Entre tanto, los surgidos partidos conservadores del viejo orden –Fuerza Popular, Avanza País y Renovación Popular más sus aliados oportunistas, incluidos Perú Libre y el Bloque Magisterial– toman las decisiones necesarias para que nada cambie. Y para destruir todo lo que pueda haber cambiado. Todo esto transcurre en un escenario de corrupción desatada que parece haberse extendido en amplios sectores de la sociedad.

Esto último acaso explique que no se cuente con movimientos contestatarios, salvo hipos de insubordinación como el siempre citado ejemplo de la movilización contra la ley Pulpín o el de las protestas contra Boluarte de diciembre-enero últimos, sofocadas al precio de medio centenar de muertos de los que nadie parece ser responsable. El paisaje resultante es de malestar, por supuesto, pero lo es más de desesperanza: de los boluartes, los otárolas y los congresistas mochasueldos nada puede esperarse.

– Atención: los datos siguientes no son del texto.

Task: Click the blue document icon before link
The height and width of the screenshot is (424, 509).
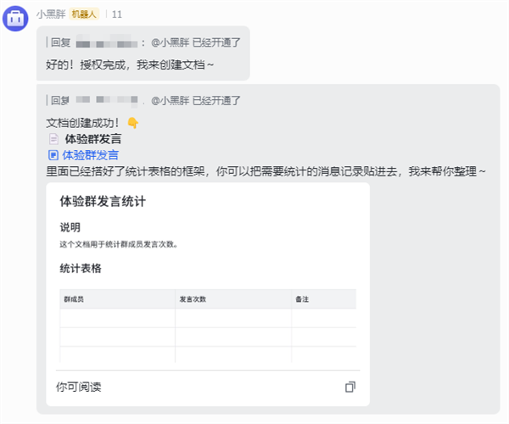Action: [x=53, y=155]
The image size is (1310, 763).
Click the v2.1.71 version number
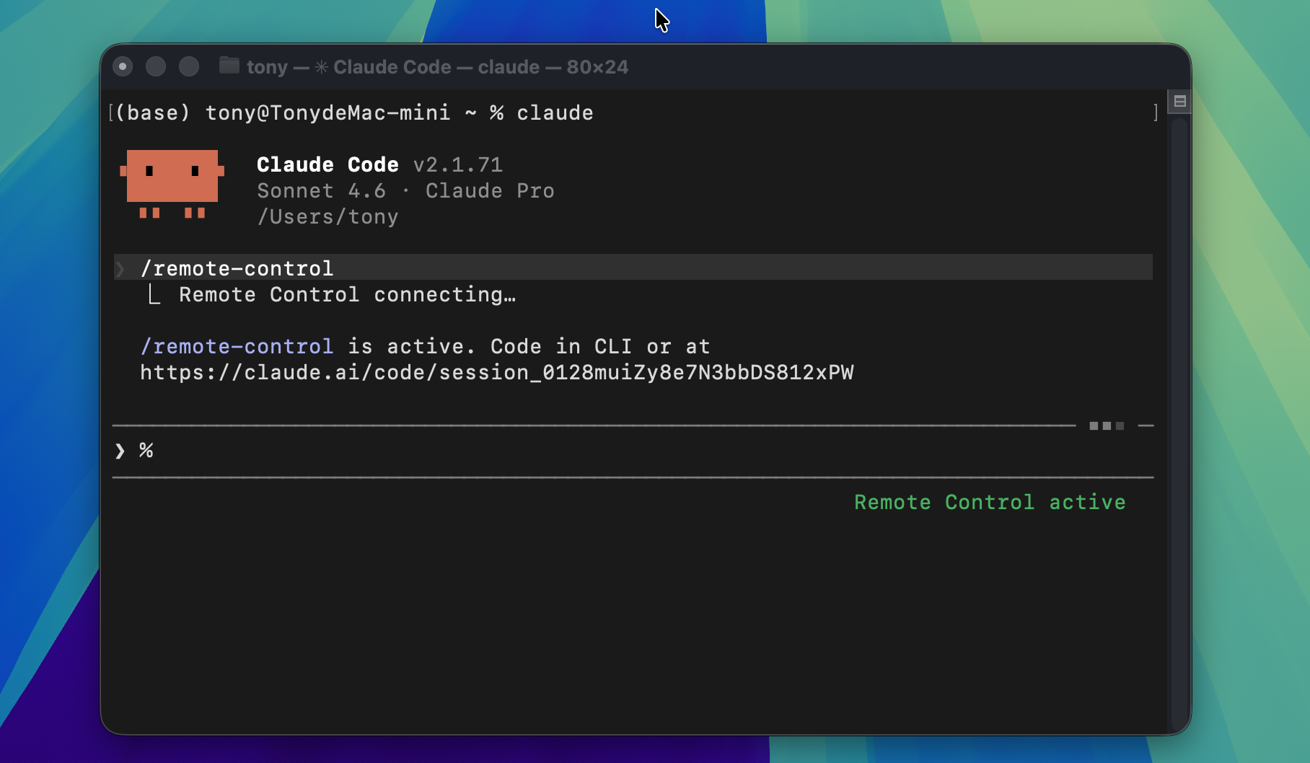click(457, 165)
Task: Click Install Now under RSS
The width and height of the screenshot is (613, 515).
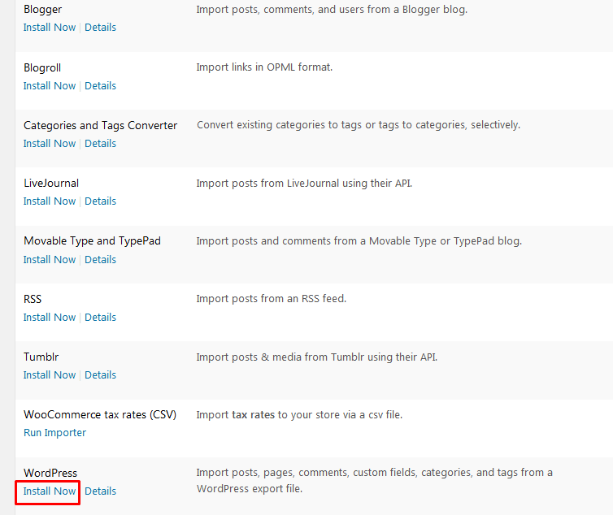Action: point(50,318)
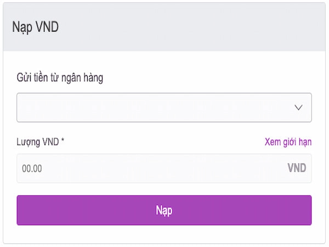The height and width of the screenshot is (247, 329).
Task: Click the middle of the VND amount input
Action: (164, 169)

¿Es de extrañarse que, según la información disponible, sea creciente el número de peruanos que salen del país sin que se registre su reingreso? Las razones de esos emigrantes sin retorno han sido apenas exploradas en sectores medios y altos, pero no se cuenta con información suficiente para el conjunto de los peruanos que se han ido. Unos lo hicieron en busca de trabajo, otros pretextaron estudios en el extranjero para quedarse en el país al que llegaron, y fueron muchos quienes simplemente se echaron a la búsqueda de un mejor lugar donde vivir y criar a sus hijos. De diferentes maneras, a todos ellos el país los expulsó, convencidos en su momento de que en el Perú el cambio no era posible.